Кадриль | страница 18



— Я думал, Тонечка, ты о нас беспокоишься.

— О нас! Сначала были коровы…

— Тише! Коровы беспокоятся! — вдруг зло прикрикнула Тоня.

— По-моему, не коровы, а ты, Антон!

Была она какая-то нервная. То подхватывала каждое наше слово. То одергивала нас с раздражением.

— Здорово! Бог в помощь! — раздалось в дверях.

На пороге стояла Прасковья Михайловна.

— О, молодцы! — сказала она одобрительно. И к Тоне: — Приучаешь их к нашенскому труду?

Но хмурая Тоня даже не взглянула в ее сторону.

— На сегодня довольно! — сказала она нам, забирая ведра и пристраиваясь к корове сама.

— Как, уже все? — сказал Юрка. — А я только разохотился!

— А у нас еще коровы есть! — подхватила Прасковья.

— Так как насчет цыган? — наклонился я к самой тюбетейке.

Это Михайловне понравилось. Она стрельнула в меня своим единственным живым глазом:

— Приходи ко мне на свиданку — я тебе не только за цыган расскажу.

— Тонечка, так мы пошли, — попробовал обратить на нас внимание девушки Юрка.

Тоня кивнула.

— Может быть, все-таки спасибо скажешь?

— Спасибо.

— На «сковородку» придешь?

— Да.

Мы отправились в деревню переодеться к вечеру. Только зря старались — Тоня на «сковородке» не появилась.

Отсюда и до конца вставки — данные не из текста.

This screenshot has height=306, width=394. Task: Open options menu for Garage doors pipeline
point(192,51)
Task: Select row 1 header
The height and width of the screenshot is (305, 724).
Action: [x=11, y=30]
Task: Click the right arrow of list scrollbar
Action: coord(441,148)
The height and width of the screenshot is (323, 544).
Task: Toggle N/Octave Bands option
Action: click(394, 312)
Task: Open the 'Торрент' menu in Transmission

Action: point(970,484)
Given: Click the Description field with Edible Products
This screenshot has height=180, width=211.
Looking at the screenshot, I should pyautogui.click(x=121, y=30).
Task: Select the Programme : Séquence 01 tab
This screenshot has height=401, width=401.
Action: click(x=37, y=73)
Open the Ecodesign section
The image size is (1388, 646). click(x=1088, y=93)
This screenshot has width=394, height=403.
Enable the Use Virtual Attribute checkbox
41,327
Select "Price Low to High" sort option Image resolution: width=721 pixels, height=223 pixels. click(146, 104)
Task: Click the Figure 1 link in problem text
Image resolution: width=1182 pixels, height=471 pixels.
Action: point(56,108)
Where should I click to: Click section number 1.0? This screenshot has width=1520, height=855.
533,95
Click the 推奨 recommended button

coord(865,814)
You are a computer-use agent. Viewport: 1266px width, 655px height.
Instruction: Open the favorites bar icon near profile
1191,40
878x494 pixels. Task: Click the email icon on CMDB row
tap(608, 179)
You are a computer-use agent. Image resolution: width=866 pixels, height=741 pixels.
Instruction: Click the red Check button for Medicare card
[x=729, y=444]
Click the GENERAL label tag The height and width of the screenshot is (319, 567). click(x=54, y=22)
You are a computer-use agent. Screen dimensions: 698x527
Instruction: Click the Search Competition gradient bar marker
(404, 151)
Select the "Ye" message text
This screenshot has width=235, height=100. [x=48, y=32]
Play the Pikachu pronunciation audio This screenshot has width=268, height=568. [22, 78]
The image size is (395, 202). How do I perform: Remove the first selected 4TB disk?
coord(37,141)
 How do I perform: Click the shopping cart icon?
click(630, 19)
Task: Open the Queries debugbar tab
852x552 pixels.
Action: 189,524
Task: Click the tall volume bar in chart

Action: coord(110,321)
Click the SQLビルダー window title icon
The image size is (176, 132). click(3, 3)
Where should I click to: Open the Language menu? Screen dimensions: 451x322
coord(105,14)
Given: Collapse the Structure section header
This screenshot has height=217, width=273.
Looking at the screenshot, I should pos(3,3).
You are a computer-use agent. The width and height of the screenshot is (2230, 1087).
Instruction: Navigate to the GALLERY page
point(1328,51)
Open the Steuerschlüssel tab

Проходя мимо бревнышка, где сидели мы втроем с Михайловной, Петька пропел: "Я всю войну тебя ждала…" Прасковья была даже оживленнее обычного. Она то о чем-то нас расспрашивала, не дослушивая ответа, то вмешивалась в песни и пляски: кричала, подбадривала, хлопала.

На другой стороне площадки группа девушек смеялась, поглядывая в нашу сторону.

— Оранжевое танго! — крикнул дурашливо Петр. — Дамы приглашают милордов и танцуют до порыжелости!

Ко мне подскочила Капочка.

— Пойдемте танцевать! — сказала она требовательно. — Я вас приглашаю.

Я растерялся. Обижать девчушку не хотелось, и я пошел с ней танцевать. Один круг мы промолчали. Я уже подумывал, о чем бы пошутить, но она заговорила сама:

— Помогаете Антонине на ферме?

— Да вот… производственная практика.

— Вы с Прасковьей не откровенничайте! — вдруг скороговоркой сказала Капочка.

— Она вредная — ей лишь бы насмеяться.

— Что-то я не понимаю тебя.

— Потом небось поймете. И ваш этот товарищ — он вам не пара: он нехороший.

— А я хороший? — попробовал я отшутиться, но Капочка шутки не приняла.

— Капочка зря не скажет, — важно заметила она о себе в третьем лице.

— Чем же плох мой приятель? И веселый, и красавица.

— Он-то? Мокрогубый.

Я чувствовал себя все глупее. К моему облегчению, меня «отхлопала» у Капочки другая девушка. Капочка делала мне знаки, верно, хотела поговорить еще, но мне неловко было секретничать с этой девчушкой. Беспокойство подмывало меня.